By the next year, we’d grown more comfortable with what to say, perhaps because of the classic 1968 movie “2001: A Space Odyssey.” A decade passed with most of us calling the years two-thousand-whatever. Then 2010 came along. Some folks kept to the old ways and called it two-thousand-ten. Others shortened it to the catchier twenty-ten.
And so it went for another decade.
Now that we’re five days into 2020, I’ll wager we’re all calling it the same thing. Twenty-twenty. I like it not just because it’s pleasantly sing-songy, but because it means more than just a date. Twenty-twenty is, of course, the ophthalmic term for “normal” vision. If you’re seated 20 feet from an eye chart and can see the same letters an average individual can see from the same distance, you have 20/20 vision. Which is not to say “perfect” vision, a term with a far more complex definition.
My ardent wish for myself and for the good ole USA in the coming year is the gift of 20/20 vision.

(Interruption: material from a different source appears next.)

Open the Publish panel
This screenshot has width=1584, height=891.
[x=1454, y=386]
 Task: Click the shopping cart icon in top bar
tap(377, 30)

I hope we can begin to see clearly again. Think rationally. And respond to differences of opinion with civility and grace that’s been missing for way too long. I hope Americans will start behaving as though we’re on the same team, because heaven knows we have enough real foes without treating each other like enemies.

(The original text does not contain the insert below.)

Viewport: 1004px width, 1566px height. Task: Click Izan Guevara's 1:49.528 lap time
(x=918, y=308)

I can’t help but believe that most folks in this country want the same things. Jobs that pay a living wage. Safe streets. Safe buildings. Good schools. Affordable health care. Decent roads and bridges. Clean air and water. Peaceful relations with other nations. And while these lofty goals are complicated and expensive, most of them are attainable if we’ll put our heads together and try to figure things out instead of screaming and pointing fingers at the other side. None of us is as smart as all of us.
I know people who, at the beginning of each new year, choose a single word and make it their mantra for the coming days, weeks and months. Words such as peace. Gentleness. Kindness. Compassion. Gratitude. Forgiveness. Generosity.

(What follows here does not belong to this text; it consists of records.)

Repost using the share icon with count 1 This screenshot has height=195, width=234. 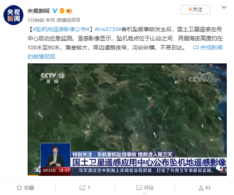[x=85, y=188]
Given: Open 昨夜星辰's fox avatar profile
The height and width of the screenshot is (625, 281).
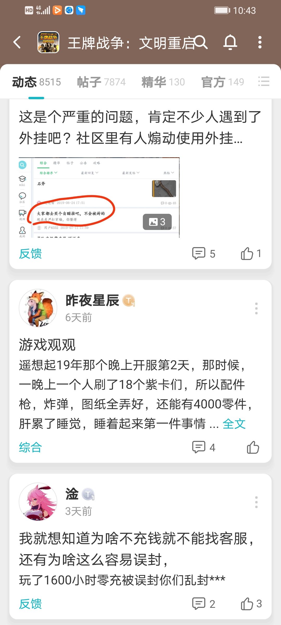Looking at the screenshot, I should pyautogui.click(x=38, y=308).
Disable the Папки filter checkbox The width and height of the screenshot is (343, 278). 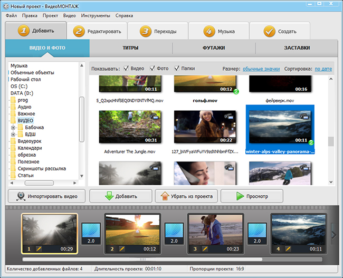point(176,69)
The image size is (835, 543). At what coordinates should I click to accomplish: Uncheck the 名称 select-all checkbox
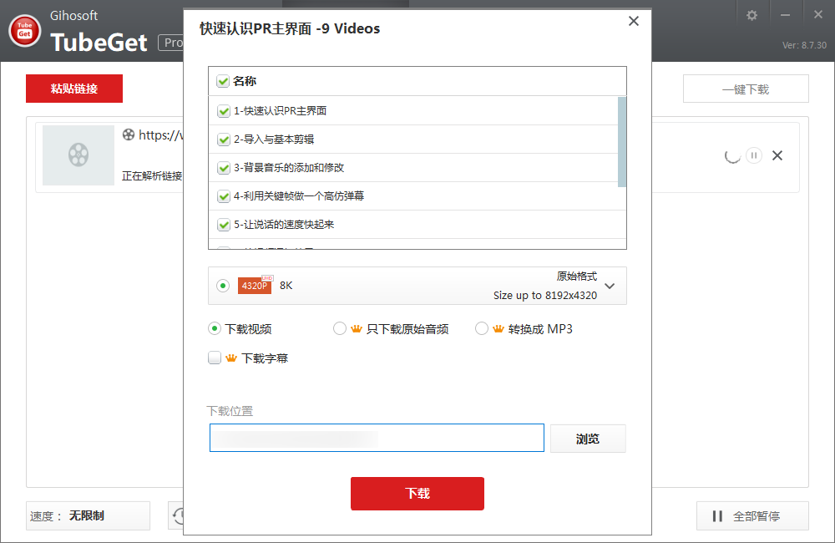221,81
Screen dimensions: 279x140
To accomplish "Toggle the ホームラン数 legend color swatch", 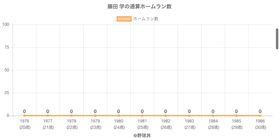I will click(x=124, y=19).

This seems like such a wonderful idea that, weeks ago, I decided to pick a word of my own. Since words are my business, you might think this was easy. It wasn’t. Some of the words I considered were silly. Others were too complicated. A few seemed a bad fit, given my interests and personality. Nothing seemed right until I slid a brand new desk blotter calendar under my computer keyboard.
There was my word, written entirely in gigantic numbers: 2020.
In the year ahead, I hope to see with clarity, to reason with clarity, to act with clarity. I’ll do my best to be informed about all sides of an issue before expressing an opinion. I’ll strive to measure my words before I speak, both in person and in writing. Who knows? I might even come to the conclusion that Mr. Trump is a decent man and a capable leader who ought to be re-elected President this coming November.
Nah. I’ve had a pair of 20/20 contact lenses in my eyes for some time now. And the more clearly I see, the more I know that Donald Trump has no more business in the Oval Office than my cat Watson does. But Watson is the subject for another column.